When we get a new message, we’re going to store that message in RethinkDB. RethinkDB is NoSQL database made for realtime apps. It can listen to changes in your database and notify you about those changes. It also comes with Tornado integration, so we can query the database without blocking. In order to implement this we’re going to import RethinkDB, set the loop type to "tornado", convert our on_message method into a Tornado coroutine, and then insert our messages asynchronously using yield.

import rethinkdb as r
import json

r.set_loop_type('tornado')

class SocketHandler(tornado.websocket.WebSocketHandler):

    @tornado.gen.coroutine
    def on_message(self, message):
        new_message_object = json.loads(message)
        conn = yield r.connect(host="localhost", port=28015)
        new_message = yield r.db("rethinkdb_chat").table('messages').insert(new_message_object).run(conn)
      

Now, open a web socket connection in the client at /new-messages and send a message, the message gets inserted into a ‘messages’ table in RethinkDB.

  • Noticed how we’re not using views or models

4. Listening For Changes

Now that we’re adding messages through our socket connection, we have to start listening for changes on our ‘messages’ table.

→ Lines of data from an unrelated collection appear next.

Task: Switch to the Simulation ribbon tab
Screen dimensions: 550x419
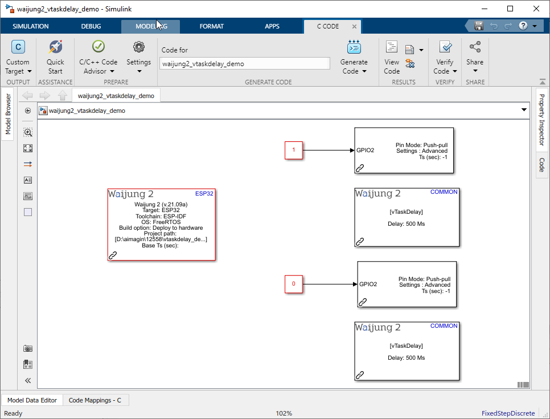Action: (31, 26)
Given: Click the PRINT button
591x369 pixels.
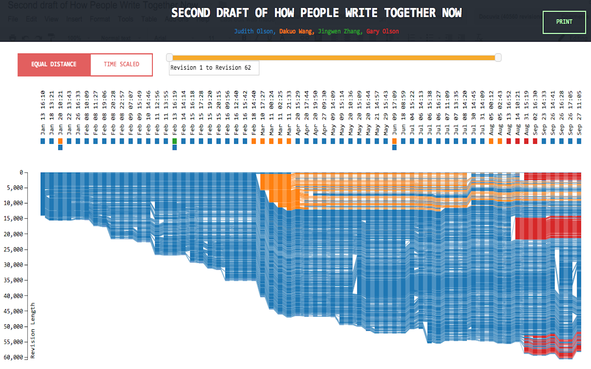Looking at the screenshot, I should pos(564,22).
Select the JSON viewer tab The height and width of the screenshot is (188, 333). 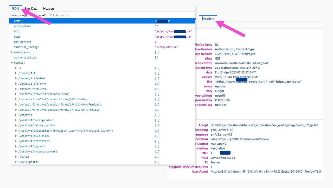pyautogui.click(x=15, y=8)
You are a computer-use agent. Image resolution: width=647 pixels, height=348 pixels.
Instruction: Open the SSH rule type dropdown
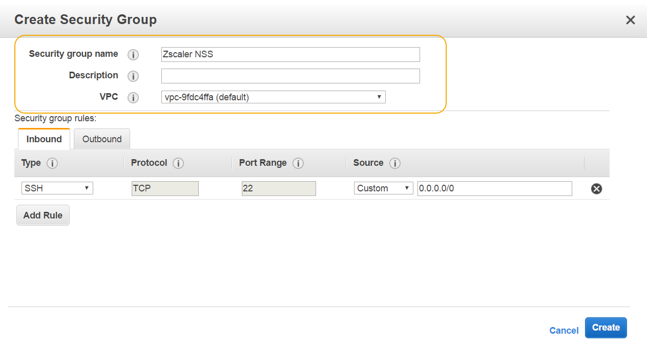point(57,188)
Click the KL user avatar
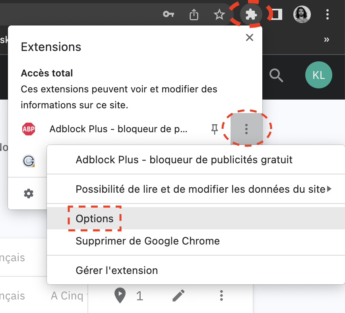This screenshot has width=345, height=313. [318, 75]

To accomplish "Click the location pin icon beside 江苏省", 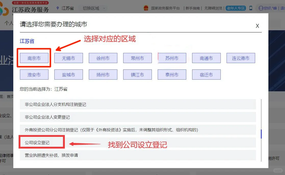I will [x=58, y=8].
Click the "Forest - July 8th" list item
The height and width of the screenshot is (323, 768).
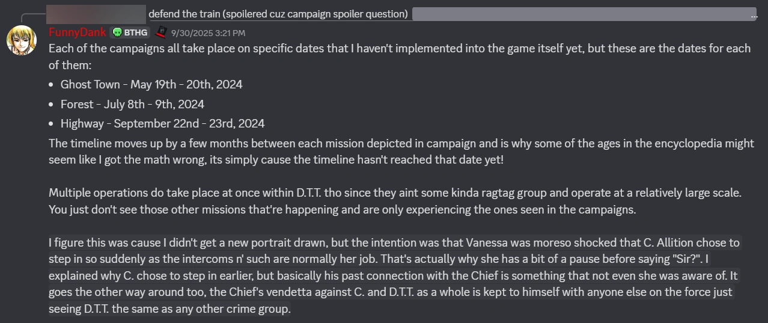[132, 105]
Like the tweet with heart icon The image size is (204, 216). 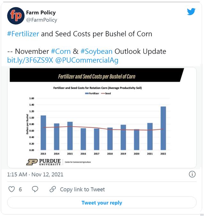coord(12,189)
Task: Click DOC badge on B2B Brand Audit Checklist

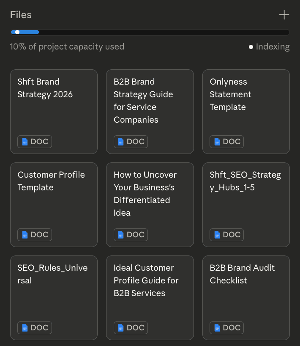Action: click(x=227, y=328)
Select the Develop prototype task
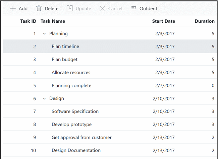The image size is (218, 159). coord(71,125)

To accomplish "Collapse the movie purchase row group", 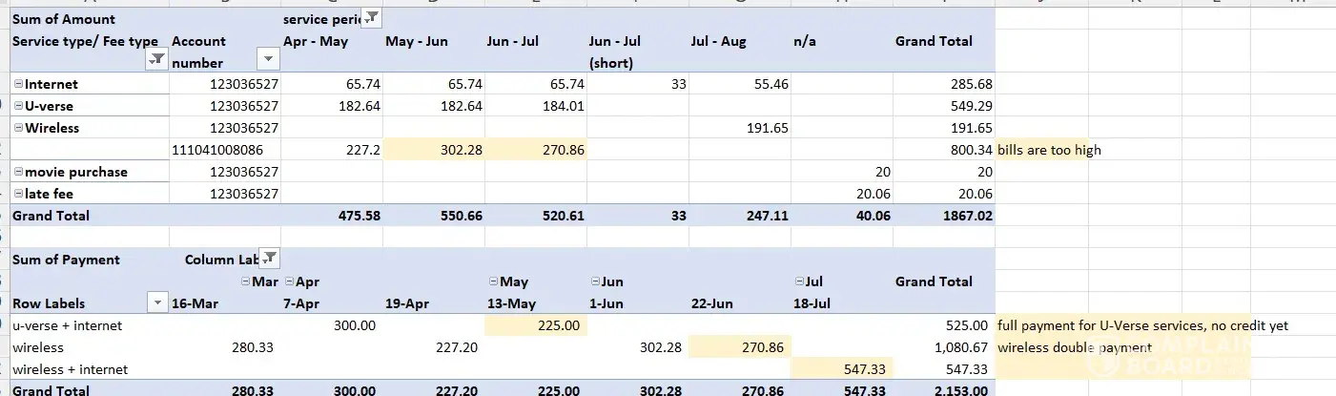I will [x=19, y=172].
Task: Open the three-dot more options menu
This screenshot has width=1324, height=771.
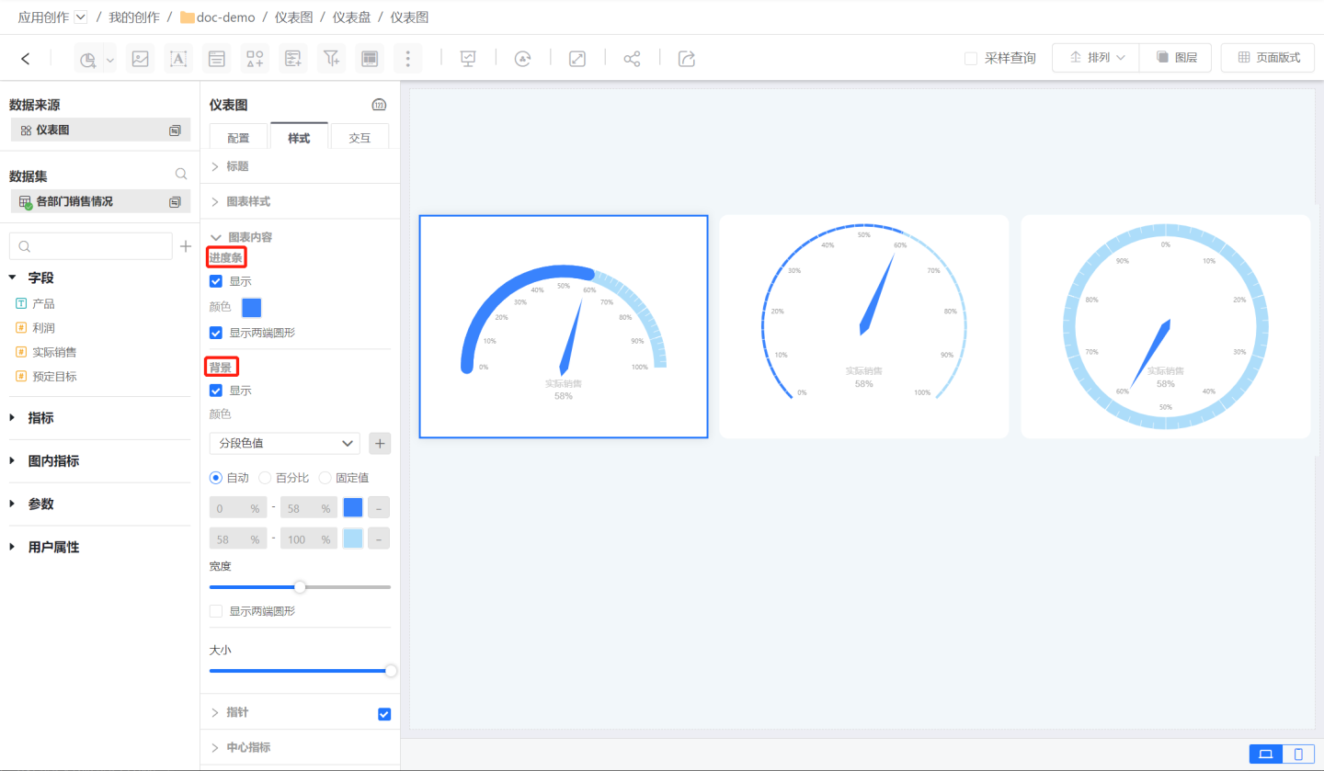Action: coord(407,59)

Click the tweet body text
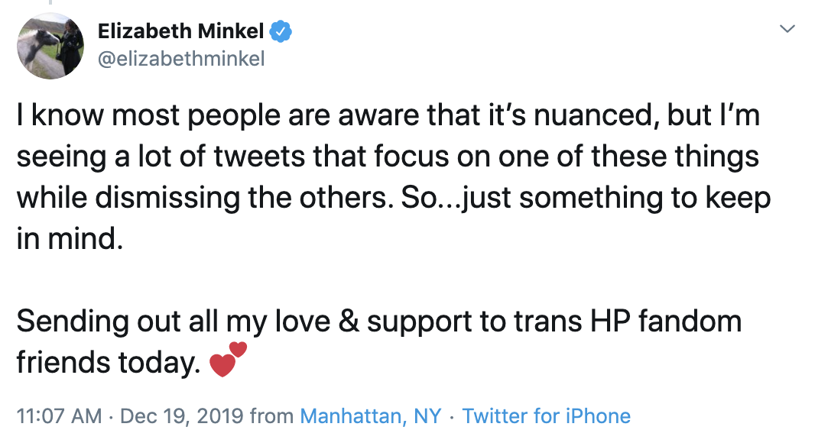pyautogui.click(x=382, y=176)
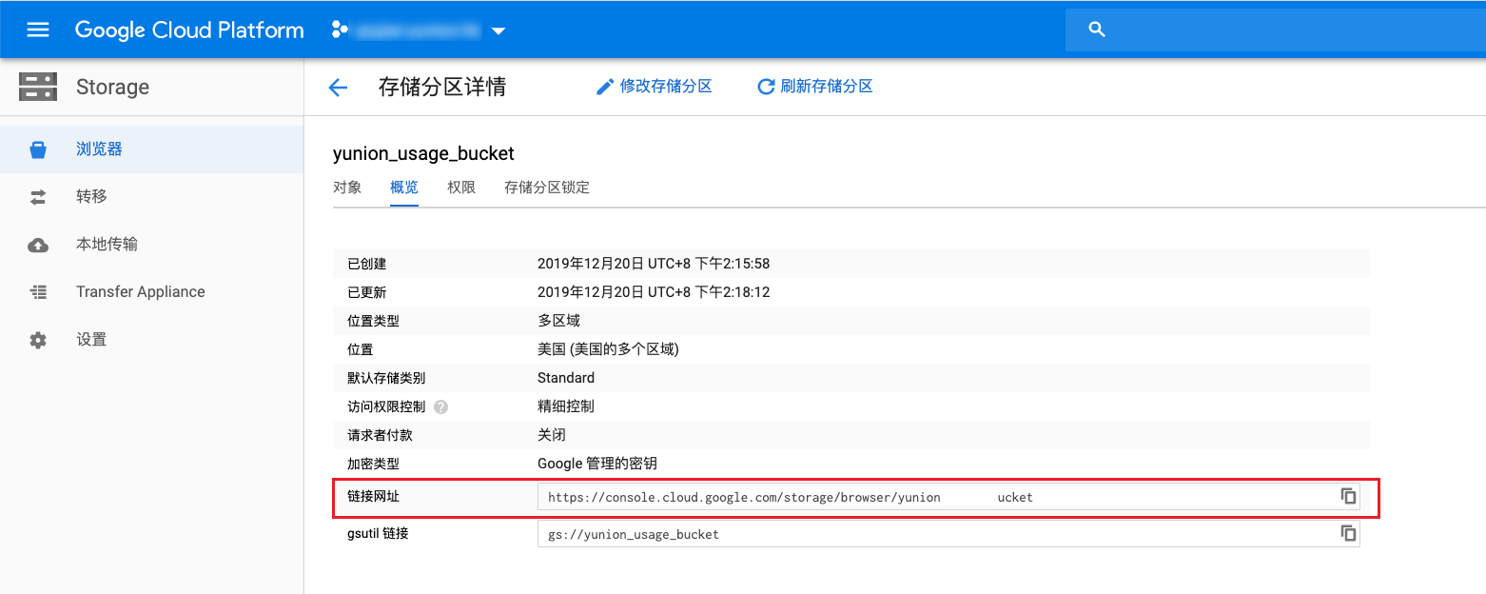Click the search magnifier icon

pos(1097,30)
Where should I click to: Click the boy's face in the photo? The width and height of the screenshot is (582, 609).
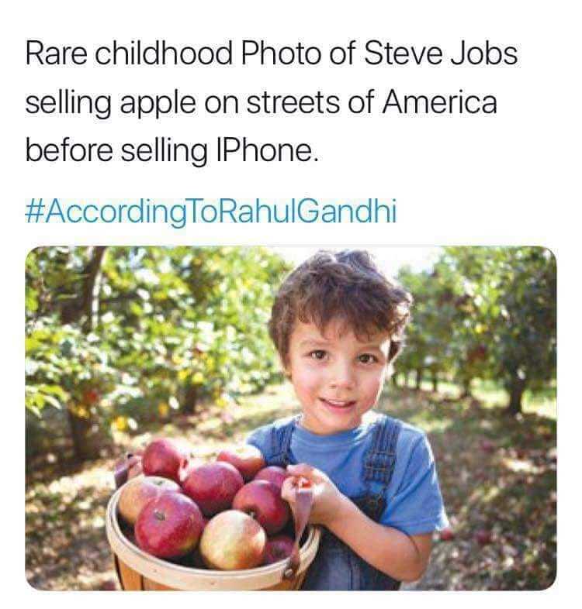(338, 373)
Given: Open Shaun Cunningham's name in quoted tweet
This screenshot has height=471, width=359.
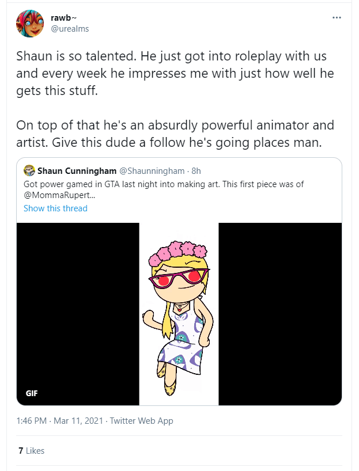Looking at the screenshot, I should pos(77,171).
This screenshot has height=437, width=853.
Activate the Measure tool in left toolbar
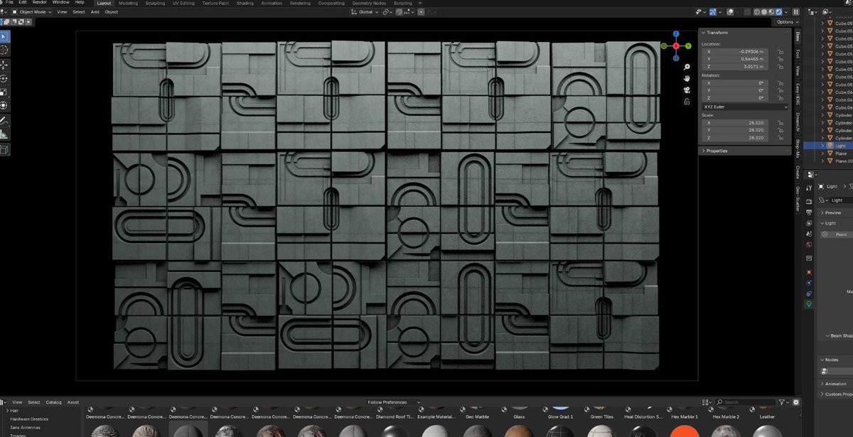tap(4, 134)
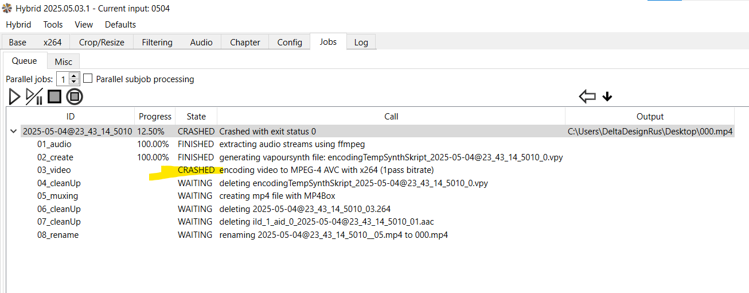Click the Hybrid application logo icon
The width and height of the screenshot is (749, 293).
click(7, 9)

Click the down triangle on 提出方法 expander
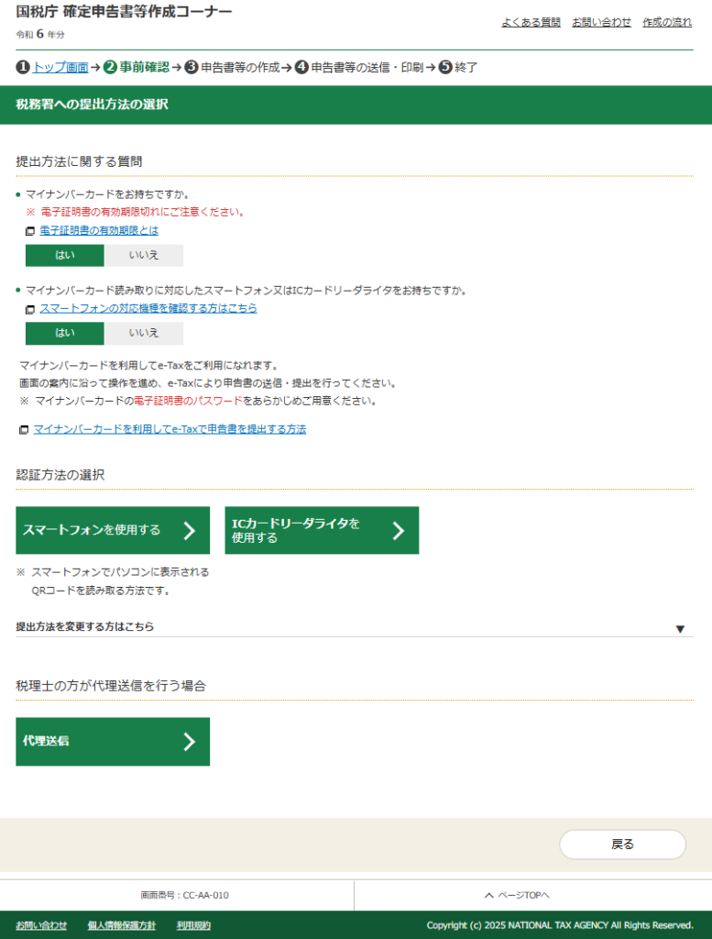680,629
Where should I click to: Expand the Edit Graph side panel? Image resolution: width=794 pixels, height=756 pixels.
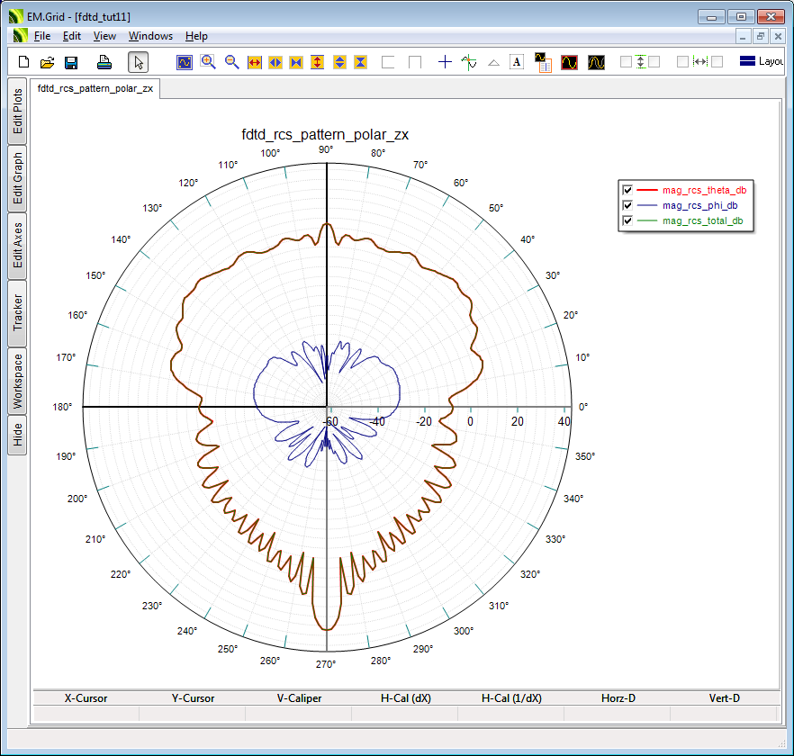[17, 178]
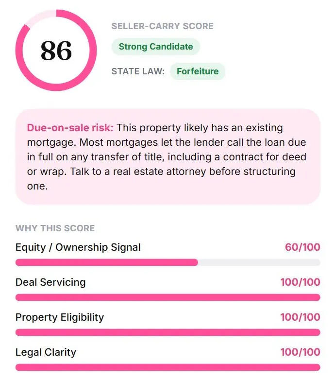Click the Property Eligibility progress bar
This screenshot has height=379, width=335.
click(168, 332)
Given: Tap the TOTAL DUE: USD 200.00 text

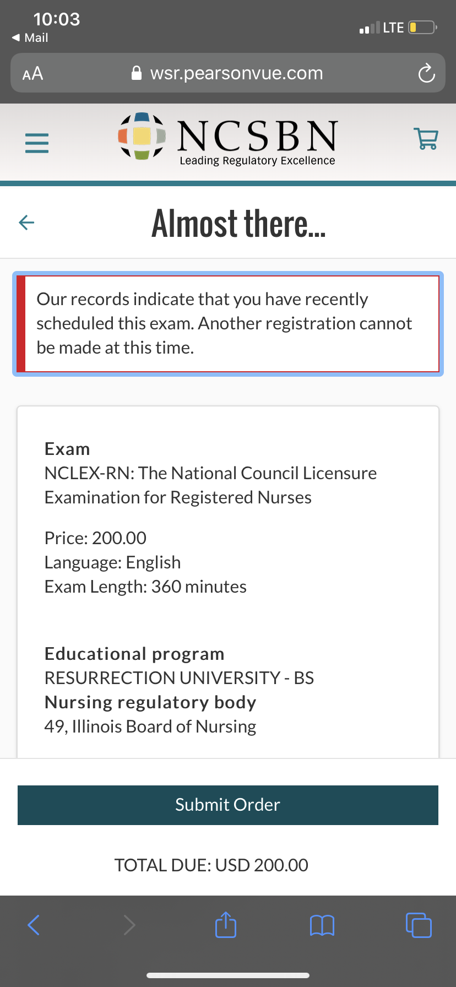Looking at the screenshot, I should click(211, 865).
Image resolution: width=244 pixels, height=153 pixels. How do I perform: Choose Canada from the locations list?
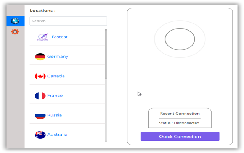tap(56, 76)
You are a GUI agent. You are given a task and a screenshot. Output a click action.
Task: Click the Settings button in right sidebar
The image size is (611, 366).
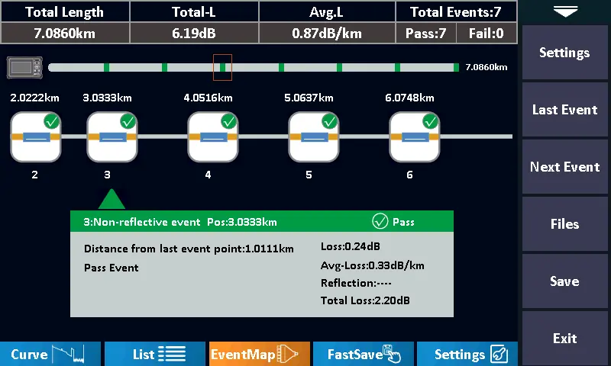click(x=564, y=53)
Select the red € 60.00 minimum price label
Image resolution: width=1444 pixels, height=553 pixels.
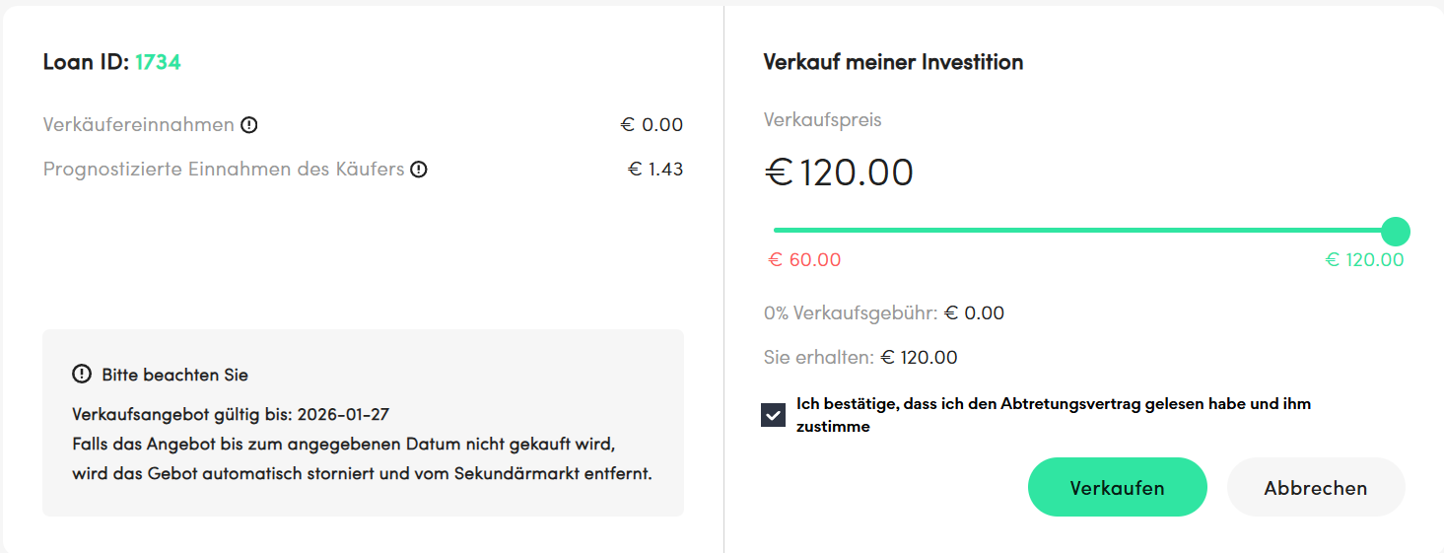click(804, 260)
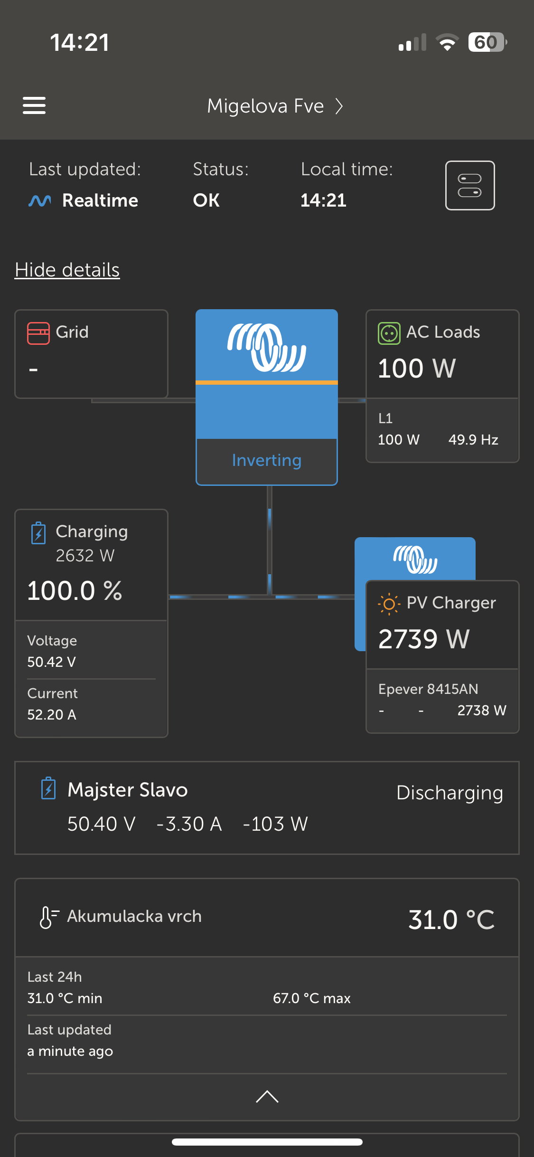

For that, we’ll create a function called print_changes, which we’ll add as a callback to Tornado.

In tornado_main.py, we add:

from change_feed import print_changes, SocketHandler

def main():
  # ... Omitted ...
 tornado.ioloop.IOLoop.current().add_callback(print_changes)
  tornado.ioloop.IOLoop.instance().start()

Then, in our change_feeds.py, we add our print_changes function.

@tornado.gen.coroutine
def print_changes():
    conn = yield r.connect(host="localhost", port=28015)
    feed = yield r.db("rethinkdb_chat").table('messages').changes(include_states=False).run(conn)
    while (yield feed.fetch_next()):
        change = yield feed.next()
        for client in clients:
            client.write_message(change)

This function will send our client a message every time there’s a change in our ‘messages’ table. The way this works is that RethinkDB listens to changes that table and calls then write_message method on every client whenever there’s a new change. RethinkDB works well for this because we don’t have to constantly poll the database for changes, which is what we would need to do if we were using Django’s ORM or a SQL database. We could however, use Django models in conjunction with RethinkDB’s changefeeds to query data and send it to the user.

The Problem With All This

Django and its MVC (or MVT) model are great for HTTP apps. Views make perfect sense when the user makes a request on a URL and gets back some HTML or a JSON object. Django and MVC doesn’t make as much sense for realtime apps, where the backend needs to push changes to the client based on changes. Socket handlers usually require a listener of some sort, with some logic to push to the clients and thin handlers for when the clients sends over a new message.

What I’ve done is something closer to two separate systems where, thanks to Tornado, I can separate my socket handlers from my Django logic, but I’m able to use to still use Django for my HTTP request and Django models and functionality inside my socket handlers.